LADWP's preferred route would run for miles though sensitive areas in the Big Morongo Canyon Preserve Area of Critical Environmental Concern (ACEC), the Pioneertown Mountains Preserve, and undeveloped natural areas on public lands.

It would pass through communities from Desert Hot Springs to Hesperia and would impact 30 miles of privately owned property that could be taken from its rural owners through eminent domain proceedings.

Initially, gigantic metal power poles and transmission lines would march across the desert along this 85-mile-long route. But that would be only the beginning.

Approval of the project would entail amending the California Desert Conservation Area Plan, which has protected these lands since 1980. This amendment would designate a new 2- to
5-mile-wide energy corridor on federal lands in which all future oil, water, gas, and additional transmission line projects would be built.
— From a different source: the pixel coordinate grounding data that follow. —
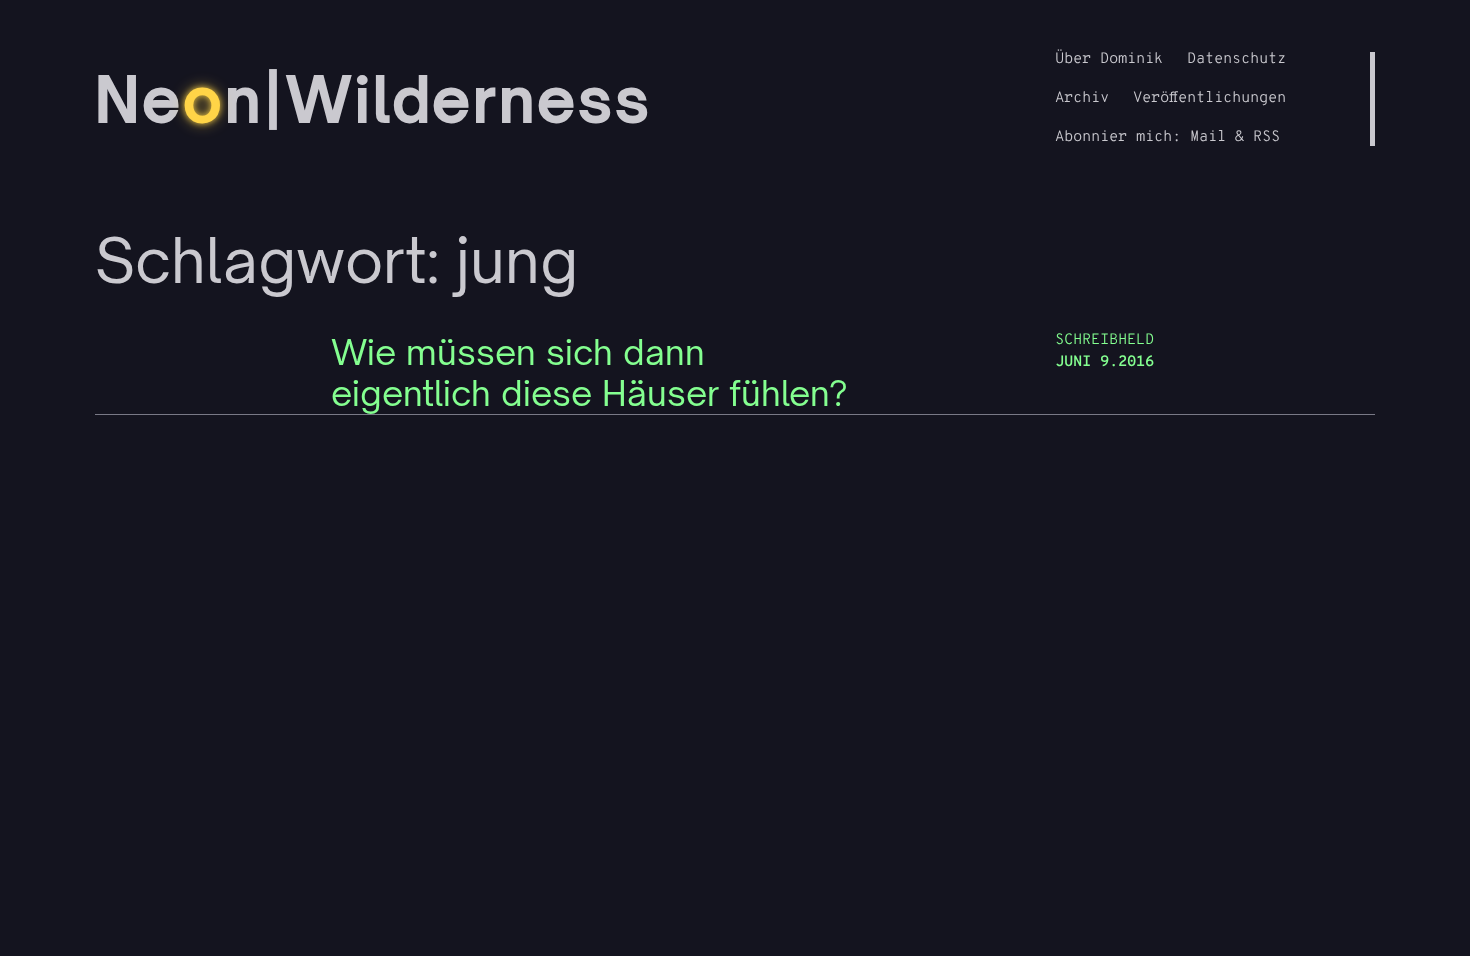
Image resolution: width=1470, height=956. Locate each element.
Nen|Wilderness (373, 99)
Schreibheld (1104, 340)
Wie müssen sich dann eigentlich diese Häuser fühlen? (589, 373)
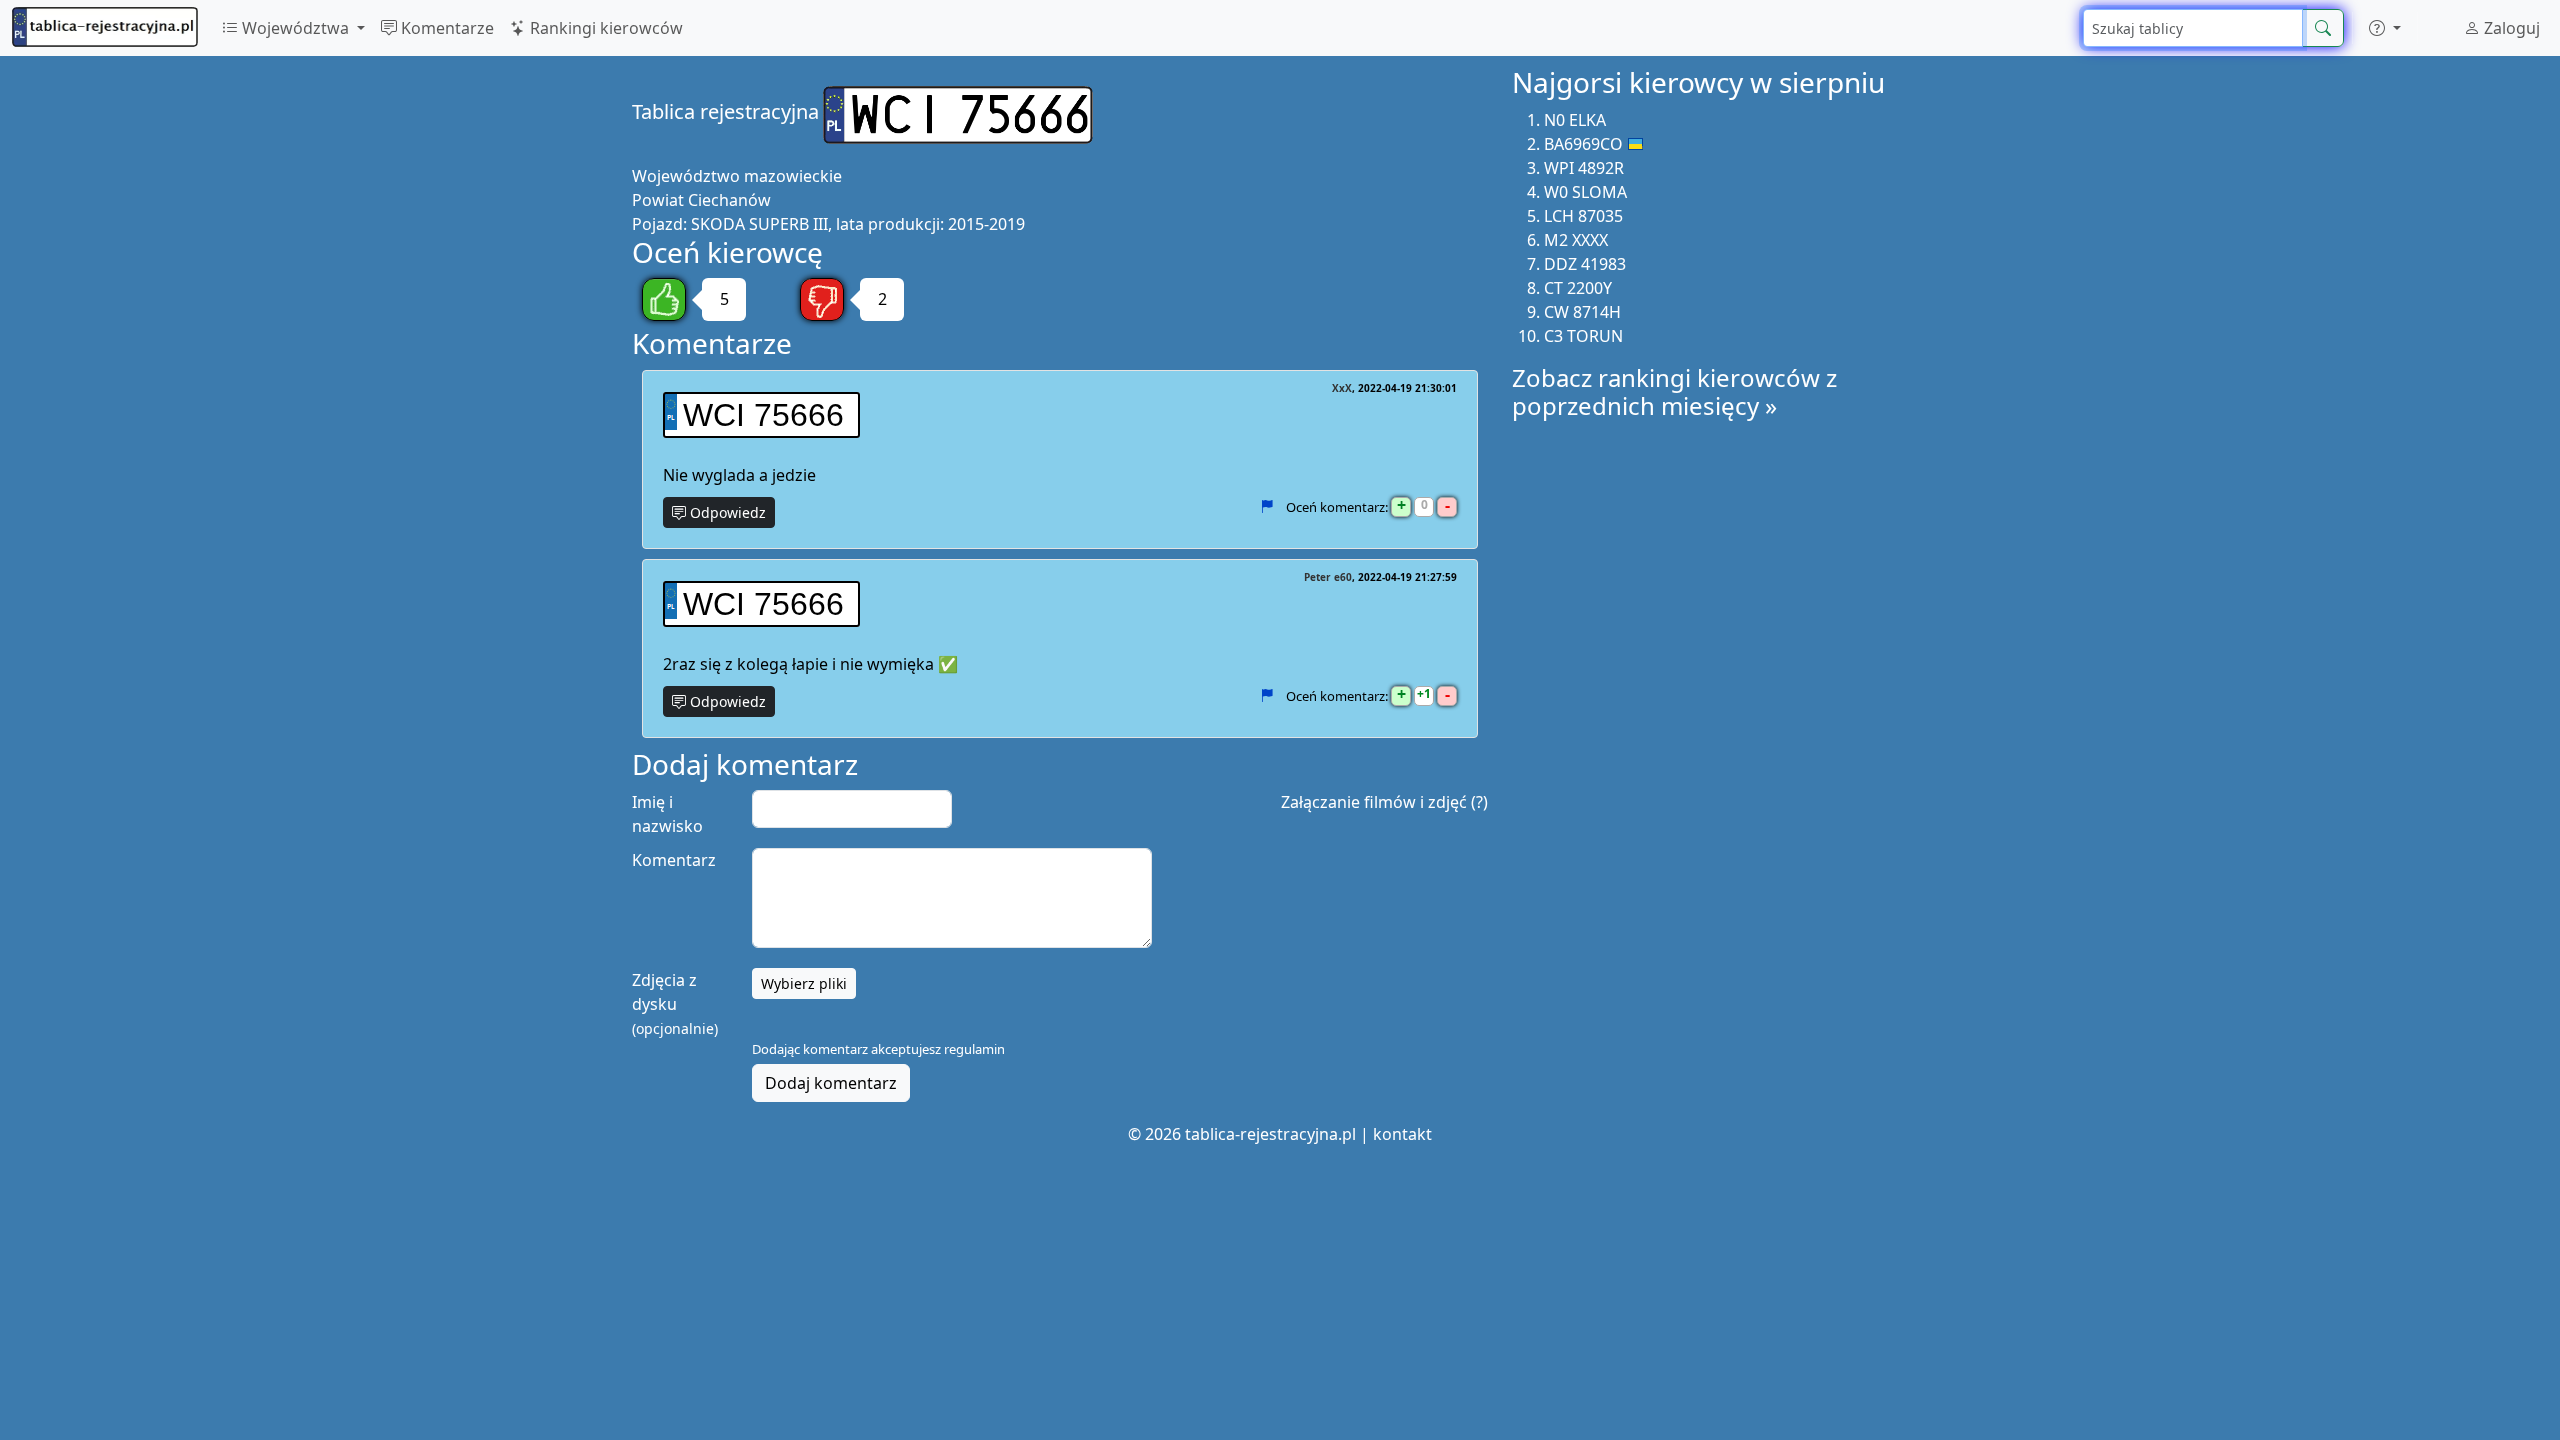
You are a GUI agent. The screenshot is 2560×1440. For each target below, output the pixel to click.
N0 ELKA (1575, 120)
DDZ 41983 (1585, 264)
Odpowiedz (726, 512)
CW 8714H (1582, 312)
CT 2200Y (1578, 288)
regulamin (974, 1049)
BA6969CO (1583, 144)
LADWP does not need to destroy the desert to protect the planet. Renewable energy is a big part of the solution to the global climate change problem, but as other nations have discovered, the technology is now available to generate this energy locally, using true innovation like roof-top solar panels, thin film photovoltaic, and other renewable generation technologies applied within Los Angeles' own borders. Existing transmission corridors can be used, in this case the I-10 corridor, using new high-conductivity lines, and sharing with California's other energy producers rather than pursuing LADWP's proprietary agenda using phantom congestion scares.

We cannot allow archaic thinking, selfish promotion of proprietary interests, and unfair exploitation of rural communities  to dominate the renewable energy discussion and compromise California's desert bioregion and its communities.